ゆっくり、時間をかけて、モルガーナをどうか幸せにしてあげて。過去を過去と受け止めて、振り向かせて愛していると言わせてあげて。モルガーナも今目の前にいるヤコポから受け取ったものをどうか一つ漏らさず心に刻んで。自分のために全力で怒ってくれて、全力で喜んでくれる彼の傍で生きて。はーーーーー。ありがとうございます!!

 

 

ShortStory

 

感情吐きたいものをチョイスしました。

 

「Boy meets Girl」

ミシェルとジゼルが過去会っていたお話し。オチの「翡翠の瞳」って文字見た瞬間まじかよ・・・なワタシの感情をどうしてくれようか。この事実だけでワタシ沸騰できそうな気がする!迷子になったジゼルを導くミシェル、とうとい。彼女にまた会いに行こうという思いも記憶ももう忘れ去ったとしてもその奇跡があったことをワタシは覚えているよ。そしてタイトルめっちゃ良くないです?ここでBoyなんだよ。そうなんだよ。

 

「絵画のひとりごと」

ジョルジュお兄ちゃんの独り言。少しだけ触れましたがミシェルの死後見逃していた多くのことに気付いた彼は何もしないことは大罪だと断言しています。

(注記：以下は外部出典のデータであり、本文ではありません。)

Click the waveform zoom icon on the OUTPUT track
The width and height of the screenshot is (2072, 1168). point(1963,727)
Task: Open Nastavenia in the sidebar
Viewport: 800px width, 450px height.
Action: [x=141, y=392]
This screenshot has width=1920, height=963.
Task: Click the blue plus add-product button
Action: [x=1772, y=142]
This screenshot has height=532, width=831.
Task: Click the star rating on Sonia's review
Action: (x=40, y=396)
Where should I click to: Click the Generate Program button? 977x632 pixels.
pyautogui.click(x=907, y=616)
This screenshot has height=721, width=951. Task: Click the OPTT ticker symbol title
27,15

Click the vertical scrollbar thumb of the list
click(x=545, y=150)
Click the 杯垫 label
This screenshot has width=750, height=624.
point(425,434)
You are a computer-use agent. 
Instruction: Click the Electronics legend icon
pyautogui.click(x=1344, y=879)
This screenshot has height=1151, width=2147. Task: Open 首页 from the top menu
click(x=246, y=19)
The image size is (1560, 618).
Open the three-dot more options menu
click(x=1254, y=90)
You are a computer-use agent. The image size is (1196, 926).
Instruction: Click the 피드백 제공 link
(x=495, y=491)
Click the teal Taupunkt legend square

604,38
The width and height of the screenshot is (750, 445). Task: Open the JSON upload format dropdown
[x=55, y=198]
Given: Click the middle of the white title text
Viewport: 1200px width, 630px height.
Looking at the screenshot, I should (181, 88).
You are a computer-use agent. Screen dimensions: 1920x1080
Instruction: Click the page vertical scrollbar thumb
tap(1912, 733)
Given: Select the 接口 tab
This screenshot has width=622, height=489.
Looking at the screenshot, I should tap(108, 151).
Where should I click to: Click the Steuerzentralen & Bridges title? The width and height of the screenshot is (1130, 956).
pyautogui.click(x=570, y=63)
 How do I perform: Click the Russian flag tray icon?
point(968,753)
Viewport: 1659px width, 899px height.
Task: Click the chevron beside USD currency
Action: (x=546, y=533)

軽口な口調で語っていたけれど、風景画としてあの館にいるということはかなり罪の意識を持っていたはずで想像に容易いです。彼の死後エメが権力を持ったのでしょうか?それとも父に買い物に行かされていた次男は何かを怪しんで母を糾弾したのでしょうか?長男とエメの思想は同じだったのでしょうか?それはまたまた違う物語なのでしょう、語られたのはあくまでジョルジュの物語ですから。

 

「Ⅱ.Pain」

とあるバッドエンドのその後の物語。そんなものまで読めるとは、歓喜。「大切だからこそ手放す」決断をしたジゼルはミシェルの魂を無に返し、魔女モルガーナとの呪いの日々が続いていきます。時が流れ三度目の破滅への生を与えるというモルガーナはメル、ユキマサと順に周りそしてヤコポ。ヤコポ・・・償いたいという強い思いを抱えていてその魂は消えてしまった。までかと思いきや。狂っていたはずのジゼルが自分だと思っていたはずの名前、モルガーナの名で魔女を呼び、女中の一人称を「わたくし」ではなく「わたし」と言うではありませんか。

貴方にも全てを失って欲しかったと口にする二人目の魔女の誕生です。・・・人の絶望など測れないことを魔女も知っていたでしょうに。(説明的になってしまったがどうかこの感情が伝わって欲しい)

 

「それは遠い日の、安らぎのフラグメント」

ヤコモル!!ヤコモル!!!現代でも熱を出したモルガーナと看病をするヤコポの物語がきっとあるはず。逆も良いですね、ヤコポの看病をするモルガーナ、うん、素敵。

 

 

 

おわりに

 

ファタモル楽しかったですー!心に傷と希望を宿らせてくれて感謝イタシマス。時間が経って再プレイが叶いそうな際にはSwitch移植版でプレイしたいと思います。お付き合いくださった方ありがとうございました。